Blatty was very religious, raised by Jesuits and given a Catholic education, so very serious about his belief in God. But he was also a storyteller, so he used the supposed possession story of 1949 very, very loosely. Part of it surely was to not identify Hunkeler and preserve his anonymity. I think making Regan a girl relates to iconography of victimhood in America, as horror movies have a rich history of putting women in jeopardy. A possessed woman, meanwhile, and even more so a possessed girl, is especially in danger—and especially terrifying. It makes for a better story, and Linda Blair did an absolutely fabulous job. But no, she wasn’t actually possessed or cursed. Linda Blair was and is a very bright, extremely sane, well-centered woman who came into a casting session with her mother.

William Peter Blatty was usually a comedy writer. Why and how did he switch genres?

Blatty was a top-tier comedy writer who all of a sudden had his style go out of style. He had written a number of successful comedies, like A Shot in the Dark and The Man from the Diners’ Club, but for reasons I don’t understand either, nobody was buying his brand of comedy anymore. He made an informal pitch to an editor at a cocktail party, which was promising, so he took some money—allegedly the $10,000 he’d won on You Bet Your Life—and hid away in a rental guest house to write the book he’d been thinking about for years about the exorcism in the paper. Turns out he was about to write his most successful work by a long shot. He was a very funny writer, but he’ll always be remembered by The Exorcist.

What about those sequels, prequels and re-released director’s cut? The latter has that terrifying scene of Regan climbing backwards down the stairs.

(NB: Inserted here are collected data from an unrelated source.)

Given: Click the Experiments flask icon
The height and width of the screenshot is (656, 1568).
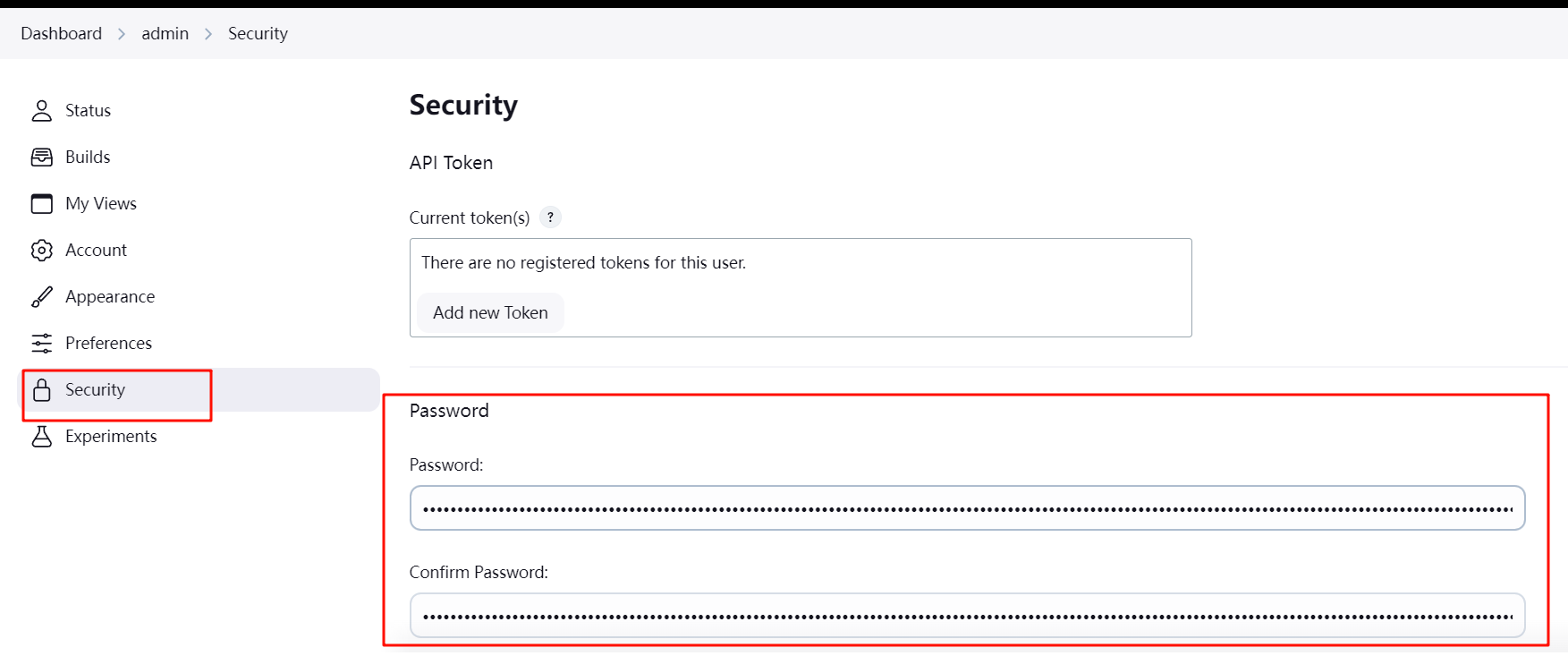Looking at the screenshot, I should click(x=42, y=436).
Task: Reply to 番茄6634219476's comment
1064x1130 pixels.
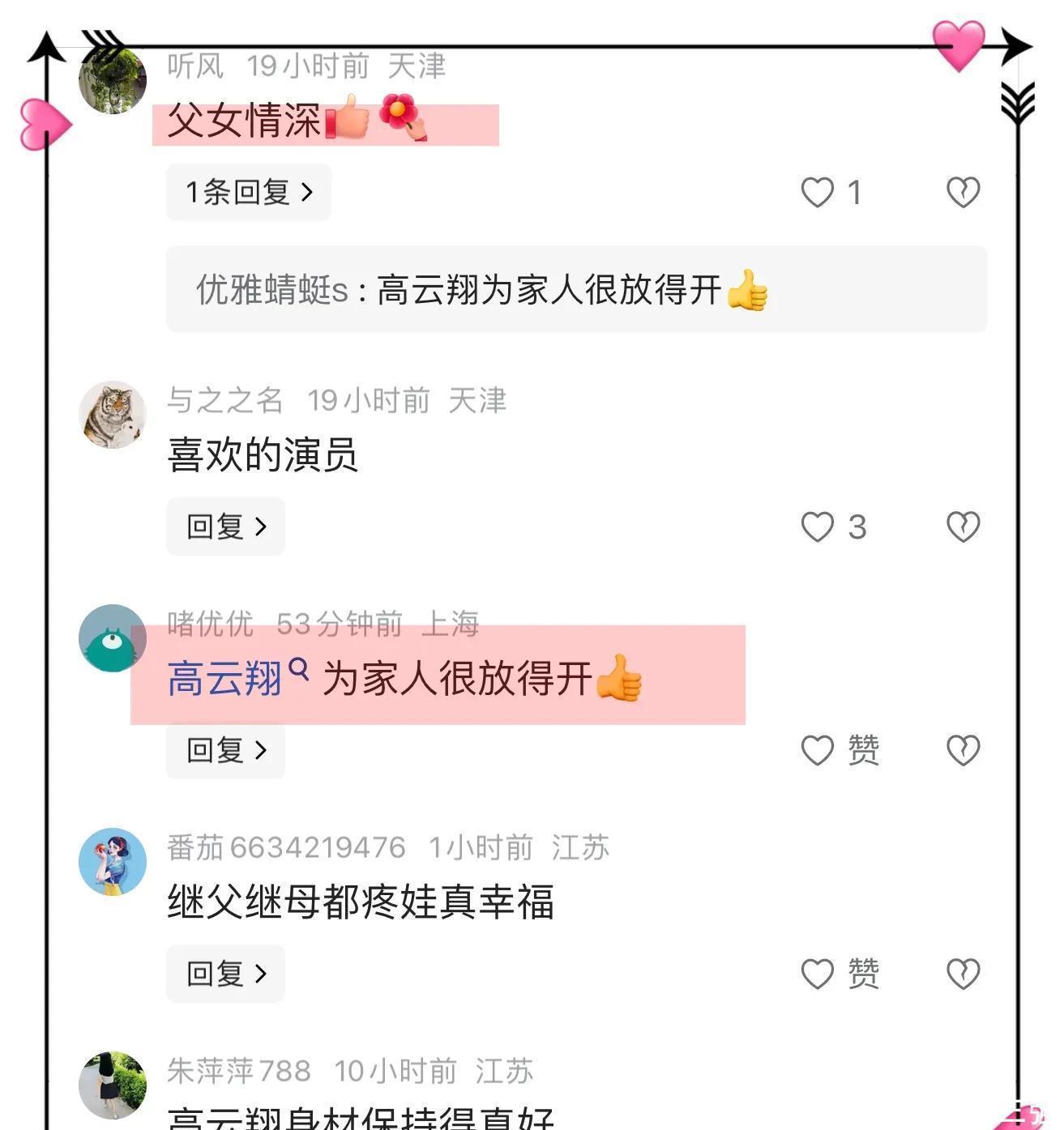Action: [x=225, y=974]
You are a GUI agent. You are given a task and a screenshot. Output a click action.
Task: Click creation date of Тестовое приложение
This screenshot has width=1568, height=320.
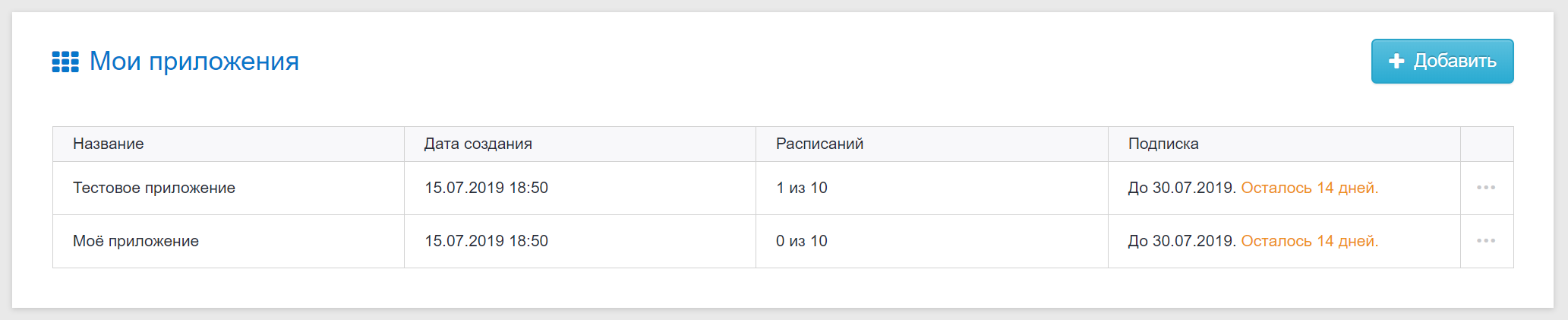coord(486,188)
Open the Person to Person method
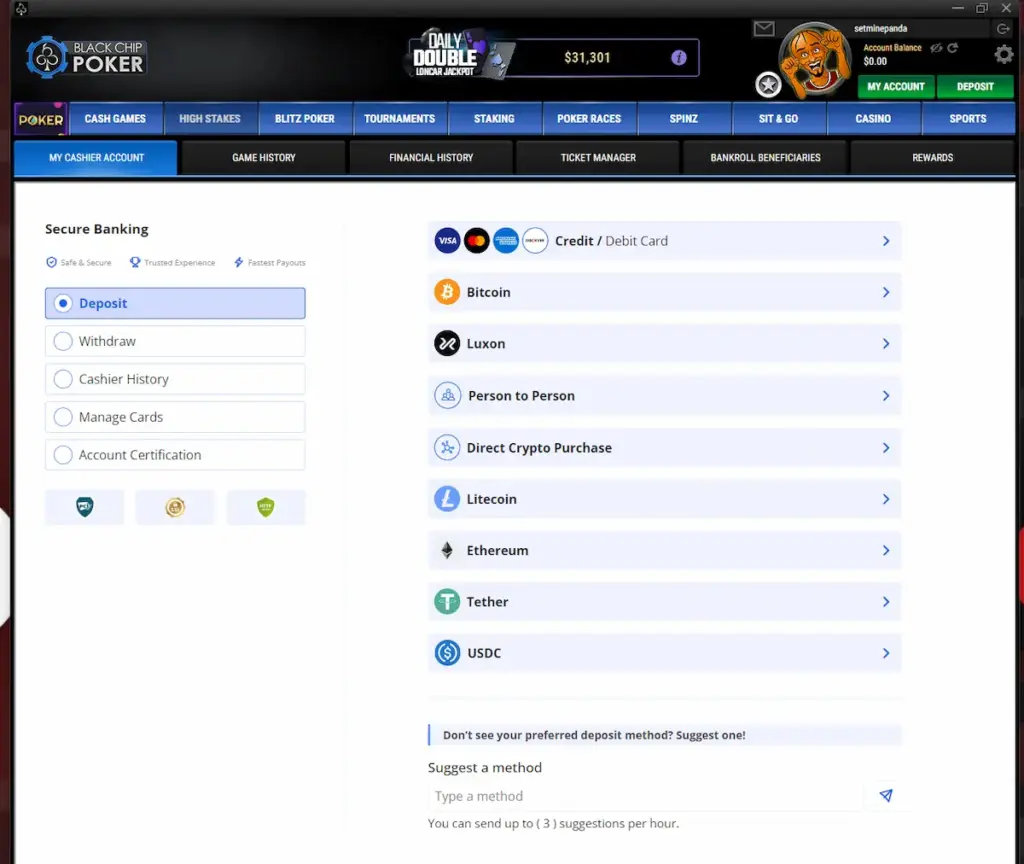The width and height of the screenshot is (1024, 864). (x=664, y=395)
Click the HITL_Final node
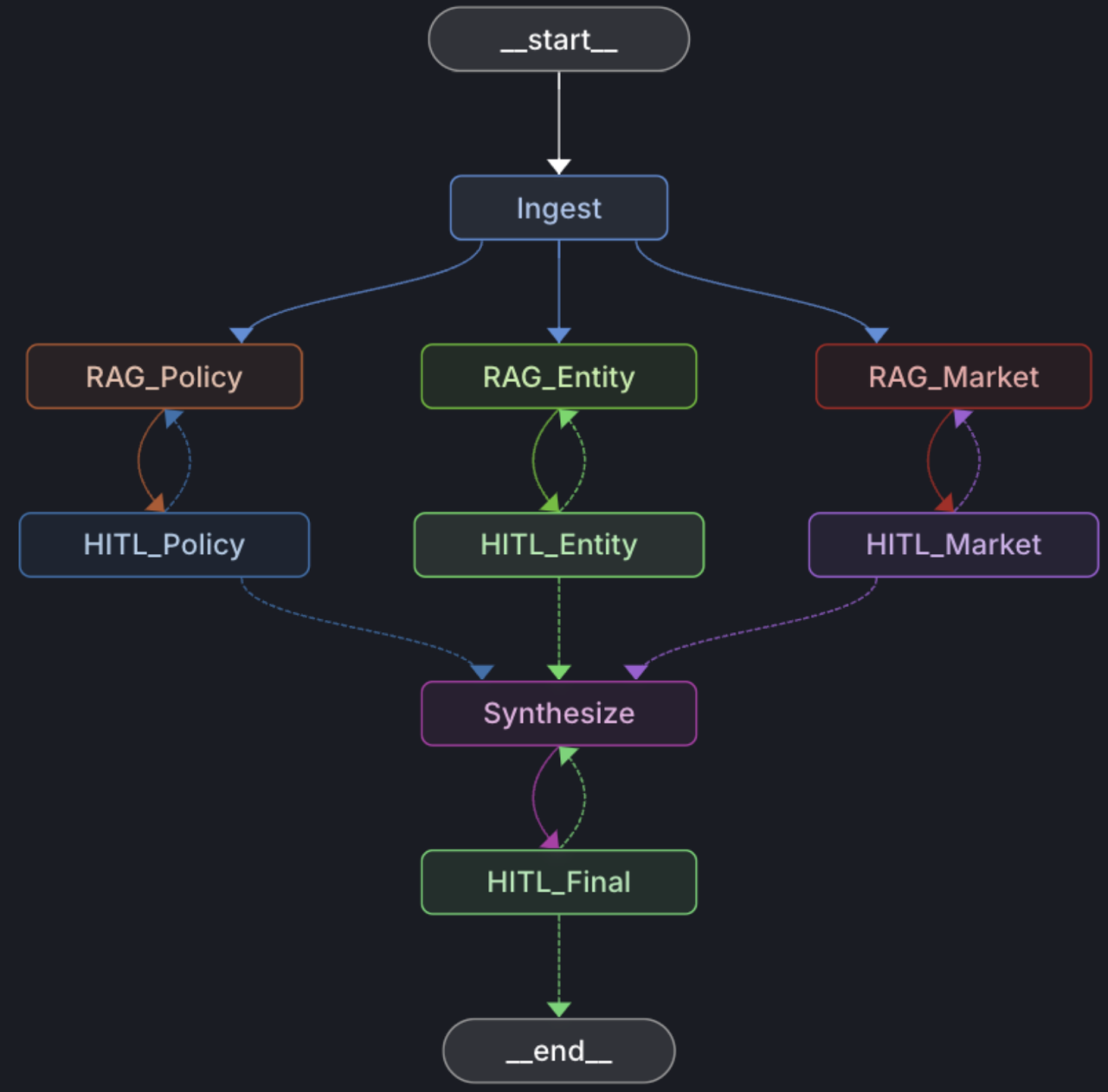 (558, 882)
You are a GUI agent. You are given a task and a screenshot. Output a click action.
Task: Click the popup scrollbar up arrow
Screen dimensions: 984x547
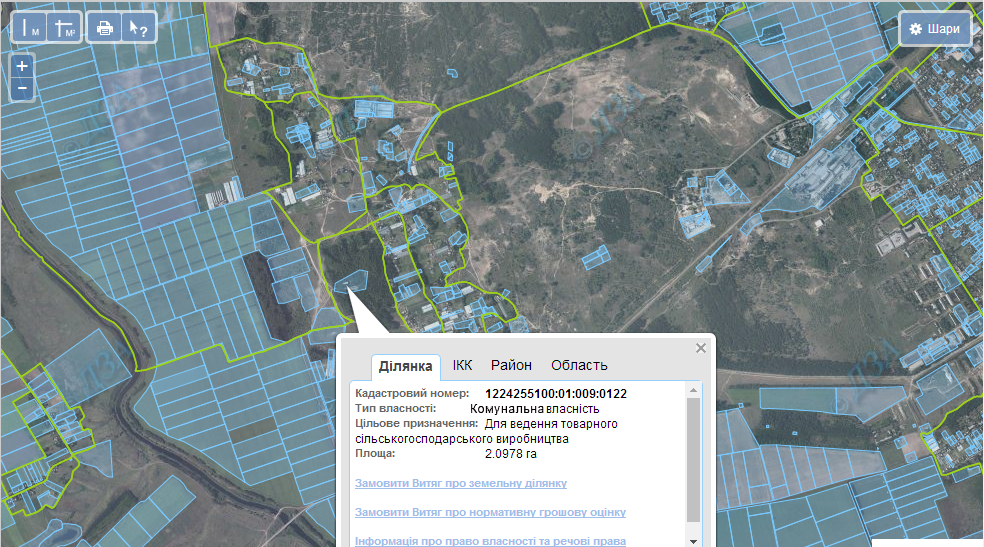point(694,390)
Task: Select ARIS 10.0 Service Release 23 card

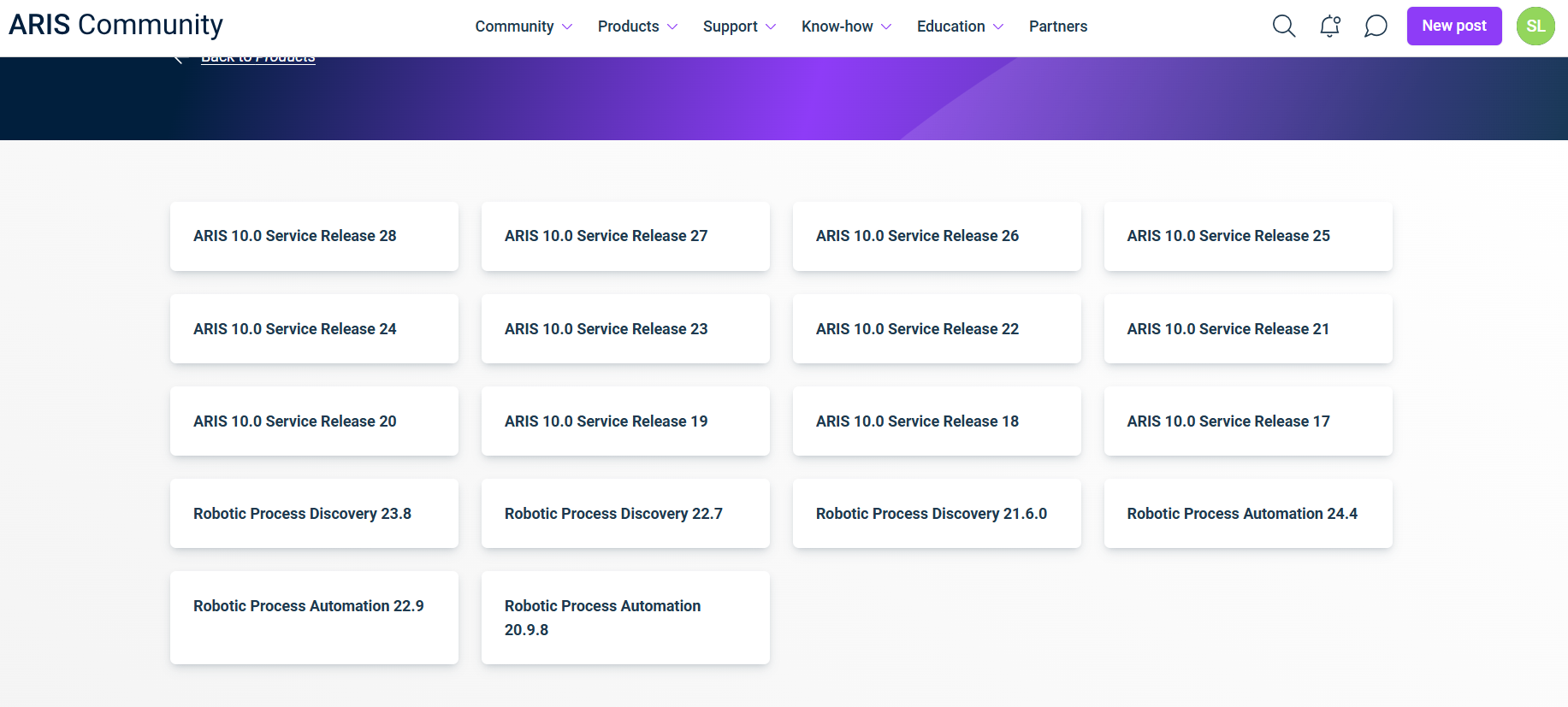Action: 625,329
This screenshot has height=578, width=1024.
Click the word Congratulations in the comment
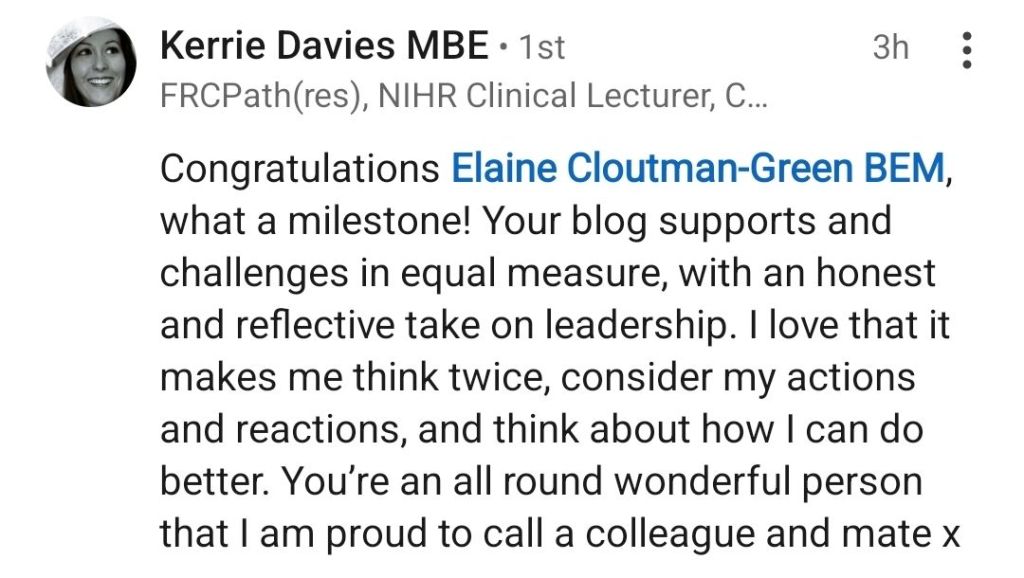[x=299, y=168]
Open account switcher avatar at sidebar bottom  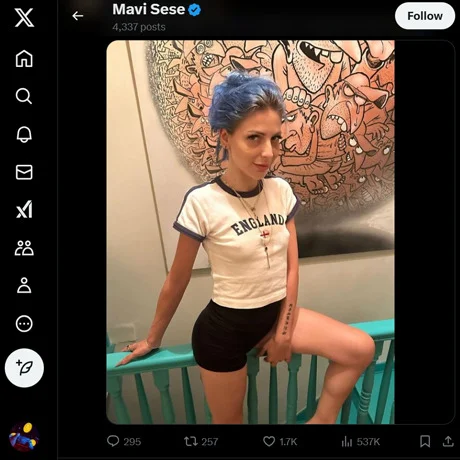tap(24, 437)

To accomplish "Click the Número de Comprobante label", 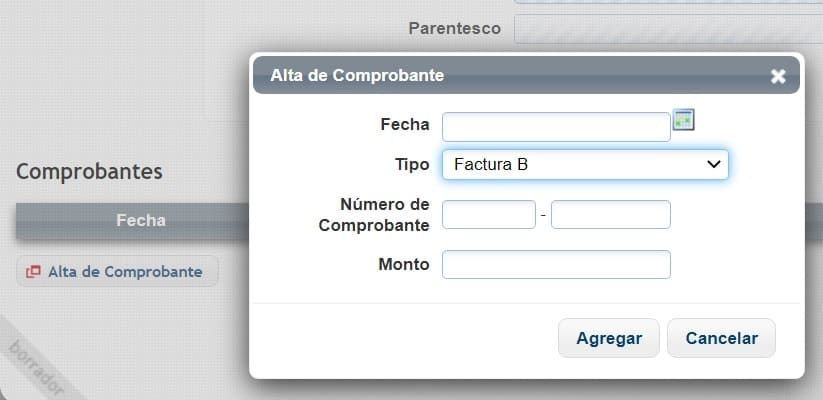I will pos(374,214).
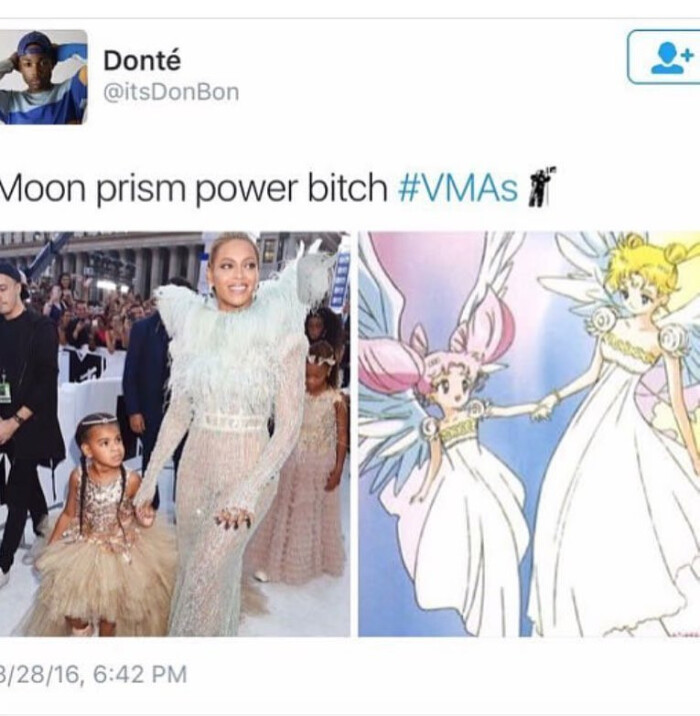Open Donté's profile picture avatar

(43, 77)
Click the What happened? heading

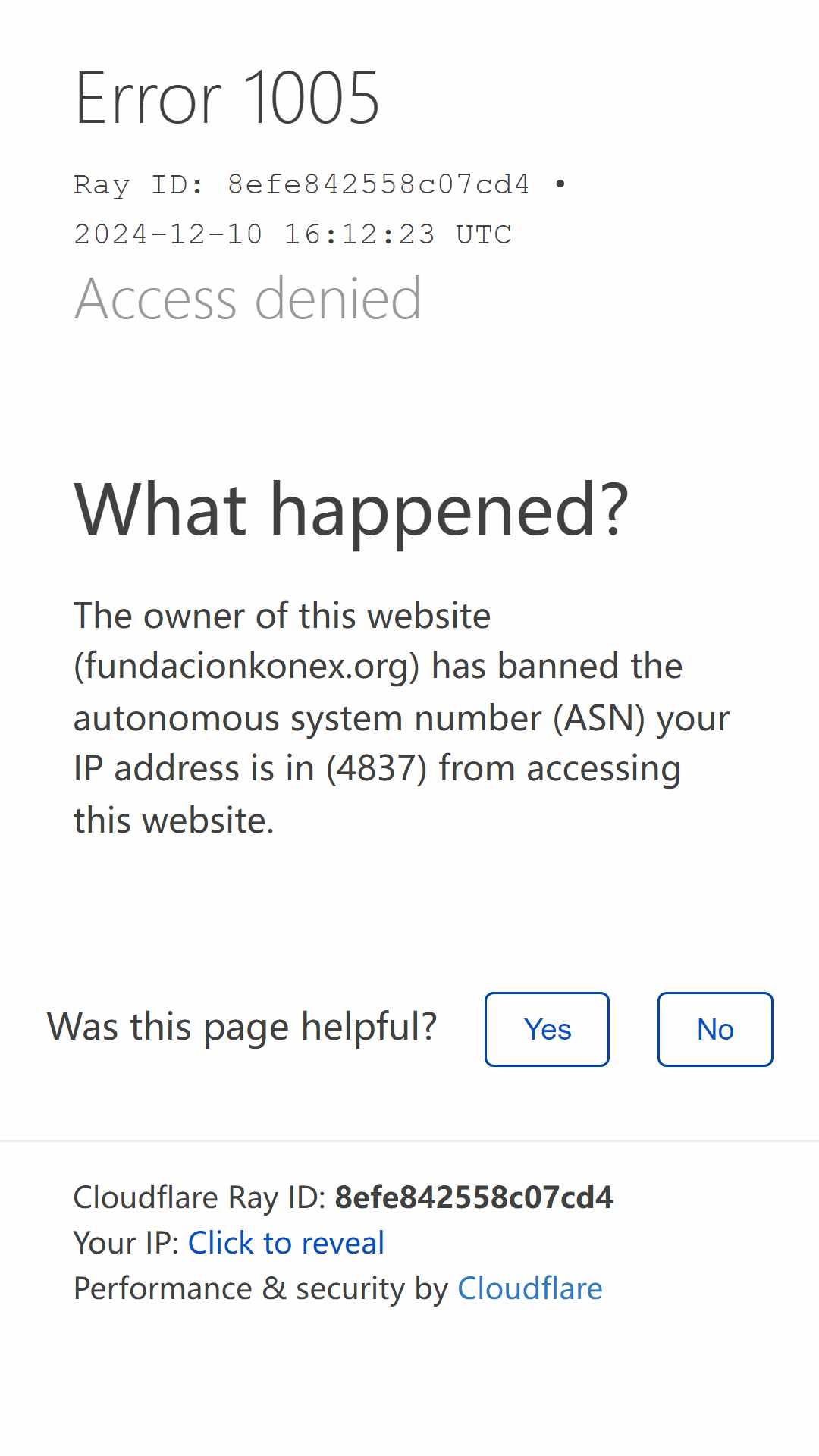(x=351, y=510)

That would be Regan’s “spider walk,” with her long tongue poking out. It’s a frightening moment in the book, when you can just imagine it. But on film in 1973, it didn’t work for two reasons: As soon as [the mother] Chris saw that, she’d have gone right for the exorcist. There’d be no mystery about a demon. Then there were technical reasons: There was no CGI in 1973, so they couldn’t erase the wires. Once modern technology was available to restore the film, they decided to put it back in. Among those of us who are purists, however, that created a bit of controversy. You could argue that what makes the film so terrifying is the distinct lack of CGI: Everything you see on screen, they had to actually make happen for the camera, which makes it believable to the eye. The furniture moving, the door cracking, Regan floating was done physically with a technician. It’s all actually happening.

When Rosemary’s Baby came out a few years earlier, the Catholic Church condemned the film. How did the church react to The Exorcist?

Interestingly, they had no real problem with The Exorcist because it actually reinforced their dogma. For believers, it recalled and reinforced the images and iconography they’d been taught all of their lives. Those who were more freethinkers, meanwhile, regarded it a statement on faith—or the lack thereof. Both of these would have been just fine by the church. I’m not a religious person, so I mostly regard it as an extremely well-made film, though it was never intended as a horror film. If that’s your only takeaway from The Exorcist, it’s time for a re-watch.